Deb envied everyone. She envied Izzy and she envied these girls, looking to her now out of the corners of their eyes, gripping the barre, their arms bent in fourth position. They had no idea yet how old they were in the dance world, just as Deb, at their age, had had no idea how young she was in the real one. At twenty-two and twenty-three, at parties with regular people, nondancers — they’ll coo over you like a rare bird. Which you are, to them. You are sinewy grace and bone, everywhere tight, from your tied hair to your pointed toes. And you’ll feel yourself a liar there too, because in the corps you are one of so many. Your own mother needing binoculars to pick you out. The only time Deb didn’t feel like a ballerina was at the theater. That’s the rude surprise. Like your father used to say, a pinhead in the crowd.

“Good, ladies. Again.” She thought they had so little in common, yet here she was, in the room with them.

Was it after a fight, or some night I said I was too tired? (No, Deb, no, don’t do that to yourself. Who knows anymore?) Were there others? (Nothing, nothing that mattered.) How many? (It doesn’t matter.) How many, a number. (I don’t know.) What is it you do with them that you can’t do with me? (It’s nothing like that, Deb. There’s no comparison. I don’t compare them — Hey, don’t — what, Deb, Debby, shh.)

The period did somehow pass, and as class was ending, Deb’s cellphone rang. It was an unknown number, and she didn’t want to answer it, but that was the thing about having kids.

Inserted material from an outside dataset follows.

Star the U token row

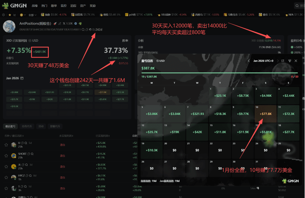point(6,145)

“I don’t get it — you never call, never write. You get my email?”

“How are you, Gary.” Gary was Jack’s old roommate from the Rhode Island School of Design. There was the long-told story of how they met their first year in an experimental film class. Gary had nudged Jack awake during a screening of Brakhage’s Mothlight, which was actually a mass of insect wings taped together and run through as a filmstrip. Now I know what life is like for a bug zapper, Jack had said.

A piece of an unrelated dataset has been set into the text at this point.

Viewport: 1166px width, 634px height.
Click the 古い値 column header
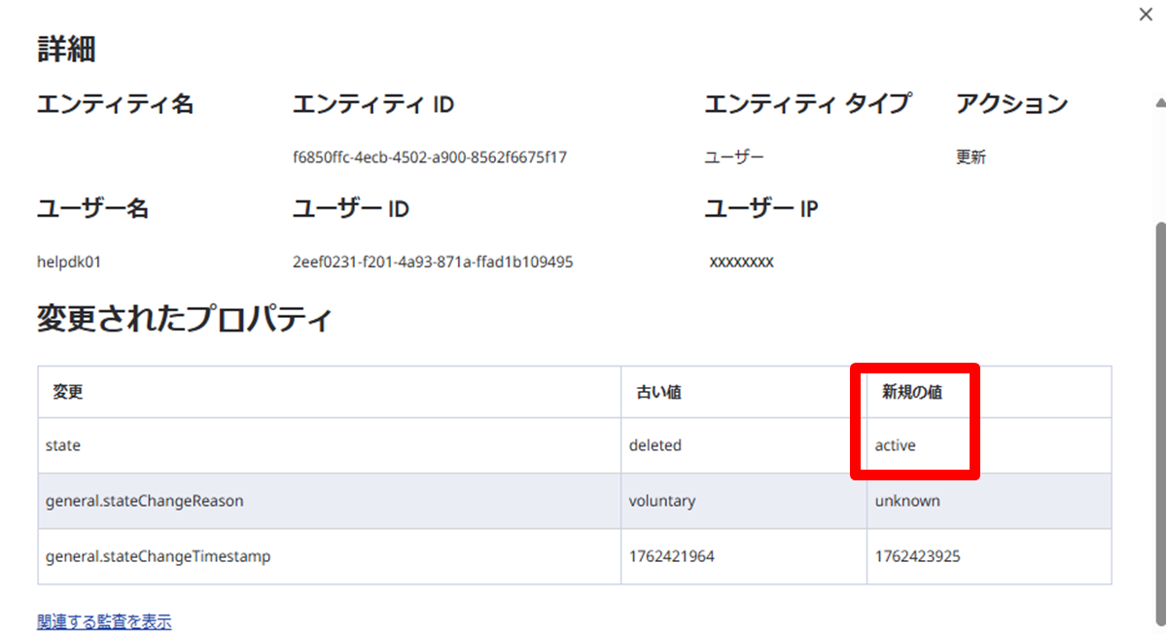(658, 392)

“I’m good.” Gary was always good. “I’m just looking at my calendar, thinking of making it down to the house.” The two men had bought a ramshackle house together while they were still in school, a fixer-upper where they both could paint and Gary could go fishing. Gary had since married and divorced a wealthy woman, and then another wealthy woman, and lived mostly alone now, mostly in Boston, halfheartedly selling real estate. In the summers he was always trying to get them out to Jamestown, to the vacation he was always on.

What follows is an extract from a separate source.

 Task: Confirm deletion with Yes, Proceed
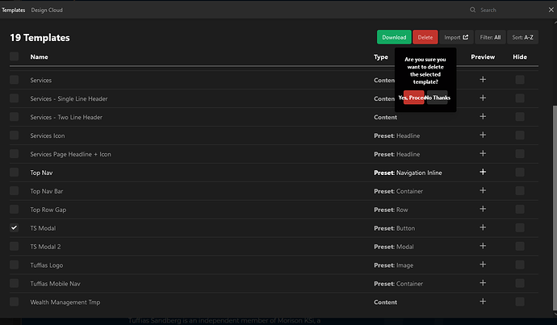coord(413,98)
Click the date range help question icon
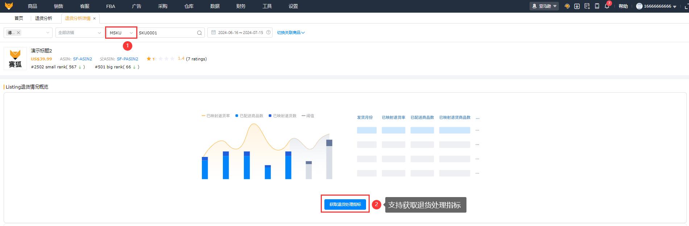This screenshot has height=226, width=689. (x=268, y=33)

“It’s just been a little crazy these days.”

“I know, Jack’s opening coming up!” Gary had left the art world, or it had not come to him, but still he liked to keep track. “He nervous?”

“Listen, can I call you back?” Behind her the girls were filing out, texting, eating their salads. They shoveled leaves into their wide-open mouths like brontosauruses, or was it brachiosauruses.

“Real quick — I tried your husband.”

“Oh?” Though it wasn’t unusual these days for Jack to ignore Gary’s calls. At some point the history between the two men had hardened.